- Excerpted passage -
──────
Drivers who head east to Canton on Highway 18 are greeted by rows of corn and soybeans, with hills rolling in the distance as the quaint community of 3,300 comes into view.
Before they reach the city’s historic Main Street or see the signs for its famous annual car show, visitors now see something else: A large banner affixed to a fence post against a corn field, featuring a white wind turbine in black circle, a red slash bisecting its blades.
“Protect our county from commercial wind farms,” the sign reads in all capital letters.
The sign, along with dozens of smaller placards dotting acreages across the county, refer to Dakota Power Community Wind, a project that aims to double the state’s wind energy capacity by building up to 500 turbines in south Lincoln County.
Backers say South Dakota is at a crossroads for clean energy production, poised to become a regional powerhouse thanks to decades of subsidies, lowering costs for turbine construction and transmission line projects that can carry South Dakota’s energy to larger markets in the east.
──────
- Dataset content -
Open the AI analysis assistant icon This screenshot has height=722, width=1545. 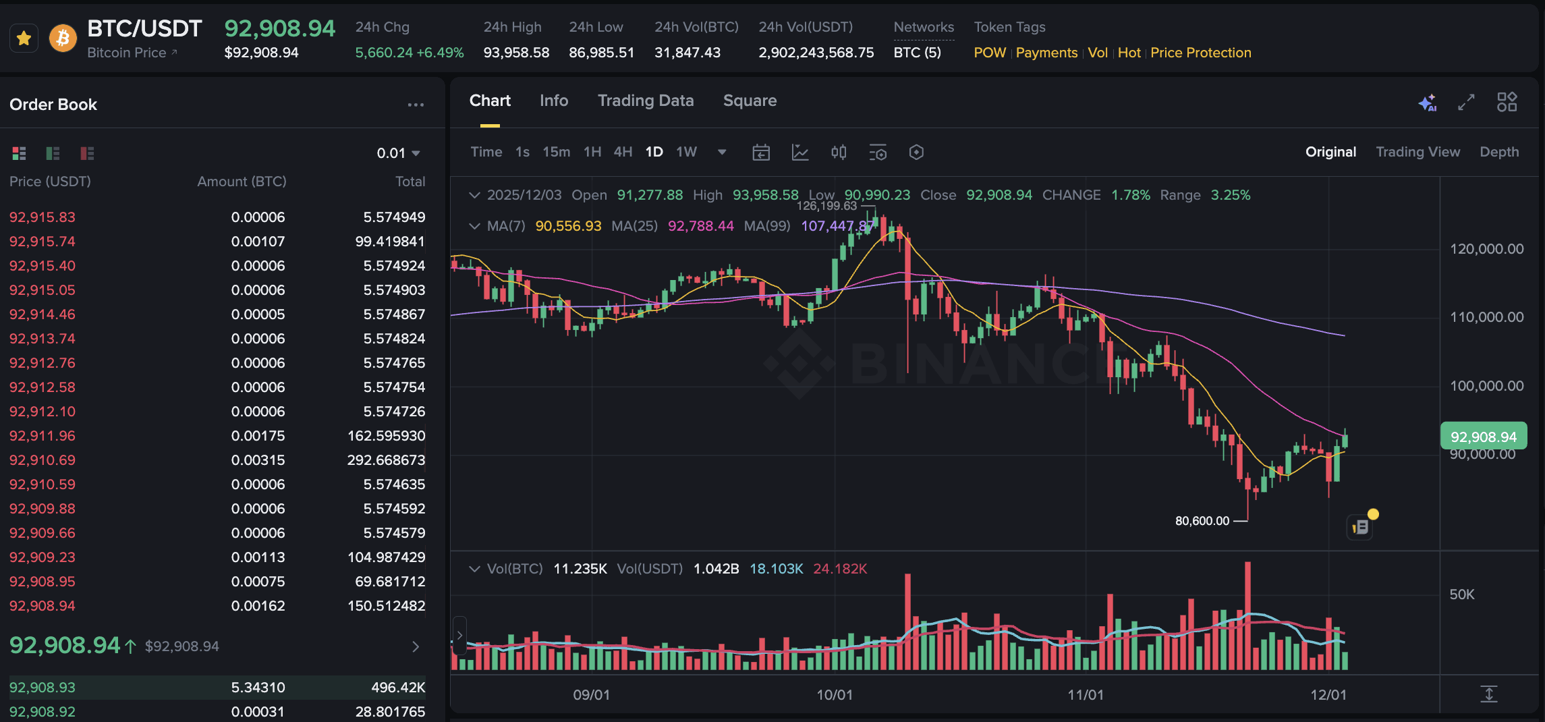[x=1428, y=103]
──────
- To do -
Summarize the passage about the Canton wind farm signs in two sentences. Rely on the text alone.

- Output below -
On the drive into Canton, a large banner reading "Protect our county from commercial wind farms" stands against a corn field, and dozens of smaller placards dot acreages across the county. The signs refer to Dakota Power Community Wind, a project that aims to double South Dakota's wind energy capacity with up to 500 turbines in south Lincoln County, while backers say the state is poised to become a regional clean-energy powerhouse.